Uncovering Queenstown’s cool history
The first people to roam Queenstown were Polynesians who hunted in the area around 900 years ago. Later, Maori people travelled to Queenstown to hunt moa; the large, flightless birds eventually hunted to extinction. The first European settlers arrived in the mid 17th century, with William Rees, an explorer, surveyor, early settler, and the namesake of the utterly awesome The Rees Hotel, seen as the founder of Queenstown. Shortly after Rees began running sheep in the area gold was discovered on the Shotover River and the town sprang to life. The Lakes District Museum in historic Arrowtown is one of the best places to learn more and the kids lapped up every historic tale and legend eagerly.
He said: “We got to ride on the historic steam ship the TSS Earnslaw and hear about its history but the area’s history goes back so much further. Lake Wakatipu was originally formed 15,000 years ago by a huge glacier. But I prefer the Maori legend that tells instead of a fierce giant named Matau who kidnaped Manata, the chief’s daughter. The distraught chief offered his daughter’s hand in marriage to any man from the tribe who could rescue her. So, a brave warrior snuck into the giant’s lair and rescued Manata, before setting fire to the sleeping giant. This burned a deep gouge into the earth and caused the ice and snow on the mountains to melt, forming Lake Wakatipu, AKA, the Hollow of the Giant.”
She said: “I loved Lake Wakitipu but didn’t really like the creation story of Manata and the Giant, because I think it’s sad. I think the giant was probably lonely and just wanted some company. Maybe if they’d been nicer he wouldn’t have kidnapped her because he wouldn’t have been lonely. And anyway, Manata could have rescued herself because girls are brave and smart.”
Exploring Lake Wakitipu with kids
The Z-shaped Lake Wakatipu is the jewel of Queenstown. Carved by glacial forces 15,000 years ago, Wakatipu is the third largest lake in New Zealand. It’s also the longest at 84 kilometres and incredibly deep, measuring 420 metres at its deepest point. The lake is said to have its own ‘heartbeat’ as it rises and falls by about 20cm every 27 minutes. There are plenty of ways to see and explore the lake, and we did our best to try them all.

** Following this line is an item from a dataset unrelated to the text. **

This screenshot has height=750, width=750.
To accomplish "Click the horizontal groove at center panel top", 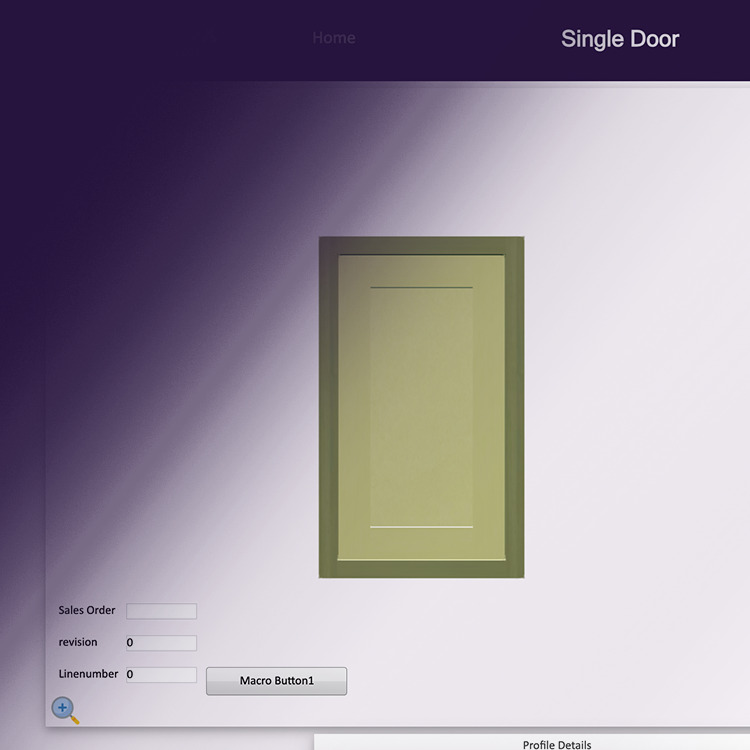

He said: “Queenstown is located on the edge of Lake Wakitipu, the third largest lake in New Zealand. The lake is shaped like a lightning bolt, which is quite Harry Potter, but it actually starred as the backdrop for several scenes in The Lord of the Rings. There’s loads to do on the lake, from jetboating and paragliding to paddle boarding and walks, but we really enjoyed cycling around it on bikes we rented from our hotel, The Rees. We also really enjoyed a scenic cruise on the TSS Earnslaw, a vintage coal-fired steamship that’s really cool. It even made a cameo in the movie Indiana Jones and the Kingdom of the Crystal Skull as an Amazon River boat. The cruise took us to Walter Peak High Country Farm where we got to enjoy afternoon tea and meet and pet some of the farm’s friendliest residents including a trio of cattle dogs, alpacas, and a couple of rather slobbery Scottish Highland Cattle.”

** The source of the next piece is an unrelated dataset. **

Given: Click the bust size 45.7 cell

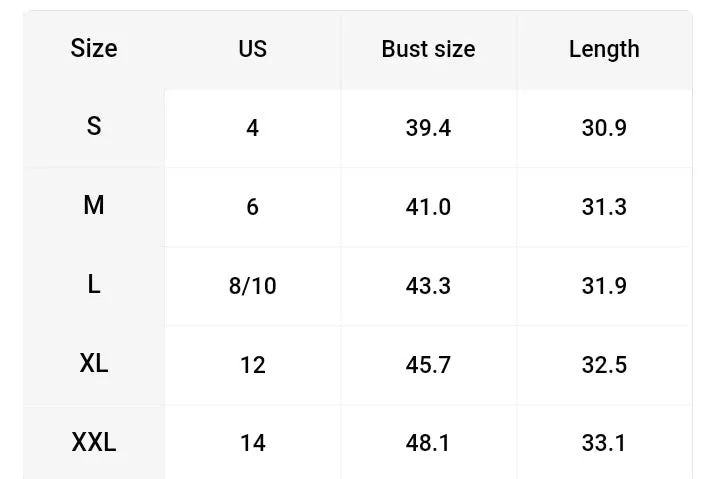Looking at the screenshot, I should point(428,365).
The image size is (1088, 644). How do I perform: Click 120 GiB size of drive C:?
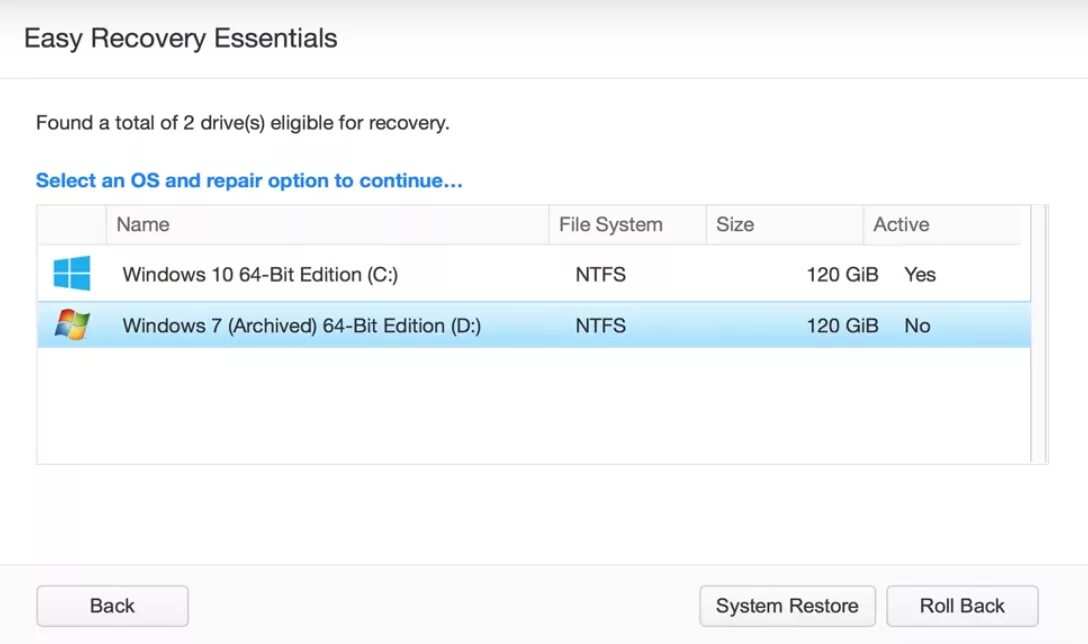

She said: “I really loved cycling around the lake on bicycles we got from The Rees, because it was so pretty. I also liked playing with the ducks on the lake but saw the weirdest thing ever one morning when a man took off all his clothes, except his speedos, and jumped in to the freezing cold water, while it was snowing. Brrrrrrr. The best way to see the lake was by boat though. We went on the TSS Earnslaw, which is really old, and we could go into its engine room. It took us past pretty snow-capped mountains all the way to Walter Peak High Country Farm where we ate yummy scones and got to play with lots of farm animals and I made best friends with a cattle dog who I really loved so much.”